World Bank Group President Jim Yong Kim



Au cours des 20 dernières années, le Groupe de la Banque mondiale a aidé les pays du monde entier à arracher 663 millions de personnes à la pauvreté. Dans les 20 prochaines années, nous pensons qu’il sera possible de mettre fin à l’extrême pauvreté. Cet objectif est à portée de la main.

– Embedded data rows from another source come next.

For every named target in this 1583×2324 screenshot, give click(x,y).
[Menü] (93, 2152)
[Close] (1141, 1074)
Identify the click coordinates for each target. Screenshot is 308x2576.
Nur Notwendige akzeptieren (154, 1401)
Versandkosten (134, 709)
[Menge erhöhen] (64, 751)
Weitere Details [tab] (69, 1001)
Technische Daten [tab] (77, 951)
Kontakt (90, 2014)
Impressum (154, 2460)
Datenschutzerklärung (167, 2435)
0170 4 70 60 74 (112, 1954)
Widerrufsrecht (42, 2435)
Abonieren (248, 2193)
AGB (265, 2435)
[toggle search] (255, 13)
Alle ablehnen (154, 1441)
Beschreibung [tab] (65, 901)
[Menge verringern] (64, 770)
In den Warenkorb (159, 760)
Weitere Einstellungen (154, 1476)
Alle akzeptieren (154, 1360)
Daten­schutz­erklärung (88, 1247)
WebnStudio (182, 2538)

Mais la réduction de la pauvreté et le changement climatique sont liés entre eux. Nous disposons aujourd’hui de nouveaux éléments on ne peut plus probants dont il ressort que même si le changement climatique ne va pas jusqu’à entraîner le réchauffement planétaire de 4 degrés dont il est tant question aujourd’hui, on pourrait néanmoins voir des dizaines d’années de progrès en matière de développement réduites à néant et des dizaines de millions de personnes supplémentaires contraintes à vivre dans la pauvreté.

Si l’on ne fait pas face aux menaces du changement climatique, on ne mettra pas fin à la pauvreté.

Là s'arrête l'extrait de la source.